Endnotes to Changing Places: Contexts of Awareness in Computing

[1] Exceptions do exist, such as the notorious problem of passing subway trains disrupting films at the Angelika Film Center in New York. Many theaters are also susceptible to sirens from passing emergency vehicles.

[2] Much more complicated analytical frameworks would be required, of course, to support real design activities. One of the most sophisticated is the Locales Framework (Fitzpatrick, Kaplan, and Mansfield 1996). Fitzpatrick, Kaplan, and Parsowith (1998) use this framework to analyze the spatial organization of work activities in buildings. Leading examples of institutional analysis of computing include Danziger, Dutton, Kling, and Kraemer (1982) and Mansell and Steinmuller (2000).

[3] Exceptions do exist. Flanagan (2000) describes the mixture of building types in a new generation of hospitals. And in small traditional cottages, such as those of the mountains of Norway, all activities are necessarily conducted in the same space.

[4] It should be remarked, though, that these devices are limited by the difficulty of sensing on the body during normal daily activity, and by the limitations of current battery technology (Starner personal communication, 12/16/00).

[5] Cell-phone jammers are available legally in some countries (Wylie 2000). At least one system is available commercially to enforce house rules on Bluetooth-enabled devices; see <http://www.bluelinx.com/products.htm>.

[6] The categorical structures of the two institutional settings may not be completely different: in both restaurants and theaters one has, for example, customers and employees. As with the case of "house rules" that transcend different sorts of architectural places, the broad categories of customers and employees are found in many institutional settings, and some rules might apply to all such interactions, perhaps with refinements for each particular institution.

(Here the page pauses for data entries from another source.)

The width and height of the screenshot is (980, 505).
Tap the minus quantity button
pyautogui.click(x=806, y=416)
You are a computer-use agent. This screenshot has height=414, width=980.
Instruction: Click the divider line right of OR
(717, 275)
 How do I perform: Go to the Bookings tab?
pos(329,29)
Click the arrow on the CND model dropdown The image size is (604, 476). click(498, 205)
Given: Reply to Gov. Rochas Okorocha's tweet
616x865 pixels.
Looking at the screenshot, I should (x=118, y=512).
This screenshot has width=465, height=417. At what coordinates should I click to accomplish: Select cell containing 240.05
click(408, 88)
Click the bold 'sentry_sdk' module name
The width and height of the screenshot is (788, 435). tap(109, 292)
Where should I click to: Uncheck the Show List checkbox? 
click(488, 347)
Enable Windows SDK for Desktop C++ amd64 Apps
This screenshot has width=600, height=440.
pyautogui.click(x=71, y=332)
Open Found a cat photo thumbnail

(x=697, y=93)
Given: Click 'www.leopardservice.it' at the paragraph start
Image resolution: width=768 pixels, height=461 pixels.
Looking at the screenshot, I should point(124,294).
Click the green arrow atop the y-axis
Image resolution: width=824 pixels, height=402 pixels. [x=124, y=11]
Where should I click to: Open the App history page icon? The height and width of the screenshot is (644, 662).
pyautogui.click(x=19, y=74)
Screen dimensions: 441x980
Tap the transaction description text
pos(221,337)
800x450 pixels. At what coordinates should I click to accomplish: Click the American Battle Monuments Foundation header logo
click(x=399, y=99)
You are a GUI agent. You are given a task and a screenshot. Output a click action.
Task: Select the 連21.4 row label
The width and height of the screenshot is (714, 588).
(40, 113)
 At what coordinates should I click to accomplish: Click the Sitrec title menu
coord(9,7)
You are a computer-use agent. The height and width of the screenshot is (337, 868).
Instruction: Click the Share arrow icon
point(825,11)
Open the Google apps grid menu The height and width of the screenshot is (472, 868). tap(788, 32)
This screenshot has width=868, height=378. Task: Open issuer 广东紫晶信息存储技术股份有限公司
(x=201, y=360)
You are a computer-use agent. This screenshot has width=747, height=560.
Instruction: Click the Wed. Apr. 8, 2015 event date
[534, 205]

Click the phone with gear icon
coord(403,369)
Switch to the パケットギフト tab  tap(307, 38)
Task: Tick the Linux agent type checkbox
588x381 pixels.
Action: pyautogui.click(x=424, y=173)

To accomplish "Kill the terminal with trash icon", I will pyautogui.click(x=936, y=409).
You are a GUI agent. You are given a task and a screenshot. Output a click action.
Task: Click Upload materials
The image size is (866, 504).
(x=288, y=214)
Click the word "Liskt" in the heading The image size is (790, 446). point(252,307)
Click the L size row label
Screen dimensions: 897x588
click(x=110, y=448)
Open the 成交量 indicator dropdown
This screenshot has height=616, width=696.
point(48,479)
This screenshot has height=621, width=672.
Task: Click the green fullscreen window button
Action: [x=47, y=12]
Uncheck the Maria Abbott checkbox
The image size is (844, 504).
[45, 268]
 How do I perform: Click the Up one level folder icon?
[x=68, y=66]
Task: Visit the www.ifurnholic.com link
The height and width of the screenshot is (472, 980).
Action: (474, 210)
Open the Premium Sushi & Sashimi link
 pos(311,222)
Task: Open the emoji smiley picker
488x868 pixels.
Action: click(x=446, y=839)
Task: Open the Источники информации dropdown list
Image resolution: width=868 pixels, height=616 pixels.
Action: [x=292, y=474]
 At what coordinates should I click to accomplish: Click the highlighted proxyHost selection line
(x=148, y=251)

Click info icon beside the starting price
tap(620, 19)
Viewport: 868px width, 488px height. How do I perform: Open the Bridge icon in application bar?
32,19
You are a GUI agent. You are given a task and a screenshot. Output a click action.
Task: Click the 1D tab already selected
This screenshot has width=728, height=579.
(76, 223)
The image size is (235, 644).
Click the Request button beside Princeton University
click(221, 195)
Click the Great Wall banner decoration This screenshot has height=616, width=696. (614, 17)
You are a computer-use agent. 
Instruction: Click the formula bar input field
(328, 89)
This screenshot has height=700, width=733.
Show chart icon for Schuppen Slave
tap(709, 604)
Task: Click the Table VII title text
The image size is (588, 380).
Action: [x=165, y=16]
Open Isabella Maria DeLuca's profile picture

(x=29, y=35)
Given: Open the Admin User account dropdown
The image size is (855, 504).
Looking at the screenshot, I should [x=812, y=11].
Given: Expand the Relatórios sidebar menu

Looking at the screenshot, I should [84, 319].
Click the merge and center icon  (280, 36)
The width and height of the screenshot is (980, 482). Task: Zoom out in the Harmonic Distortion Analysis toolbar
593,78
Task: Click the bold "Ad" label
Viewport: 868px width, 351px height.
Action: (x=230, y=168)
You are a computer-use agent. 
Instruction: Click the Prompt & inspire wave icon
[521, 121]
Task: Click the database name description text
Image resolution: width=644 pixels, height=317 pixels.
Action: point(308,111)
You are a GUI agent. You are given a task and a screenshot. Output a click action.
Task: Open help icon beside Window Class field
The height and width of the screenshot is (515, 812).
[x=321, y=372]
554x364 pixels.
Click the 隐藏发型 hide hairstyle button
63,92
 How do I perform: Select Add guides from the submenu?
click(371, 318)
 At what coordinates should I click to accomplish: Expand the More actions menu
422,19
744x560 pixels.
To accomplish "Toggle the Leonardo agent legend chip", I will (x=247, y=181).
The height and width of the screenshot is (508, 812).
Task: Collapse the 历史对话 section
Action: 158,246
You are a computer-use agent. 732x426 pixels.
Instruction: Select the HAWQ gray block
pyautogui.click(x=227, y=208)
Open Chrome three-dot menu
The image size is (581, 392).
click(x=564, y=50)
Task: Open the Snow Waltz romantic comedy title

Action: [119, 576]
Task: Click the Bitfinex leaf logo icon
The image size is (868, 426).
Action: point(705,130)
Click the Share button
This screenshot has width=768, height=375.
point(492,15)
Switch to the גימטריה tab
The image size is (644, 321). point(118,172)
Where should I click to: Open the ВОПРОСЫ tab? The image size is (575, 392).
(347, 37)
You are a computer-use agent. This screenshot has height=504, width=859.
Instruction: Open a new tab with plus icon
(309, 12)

For the most part, however, we should anticipate that different institutions' categories will be incommensurable in unexpected and insidious ways.

[7] This example derives from a project at UCLA by Robin Dodge, Sidarth Khoshoo, Paul Miller, and Ping Wang.

[8] In his work on "intelligent" meeting rooms, Coen (1998) argues that a strong technological coupling between the meeting participants and the room technology can be avoided using techniques from artificial intelligence. Some useful functionalities can surely be provided that way. The challenge, on the analysis presented here, is whether AI techniques can be used to infer the socially-constructed facts that the room system would need to register in order to provide more advanced functionalities.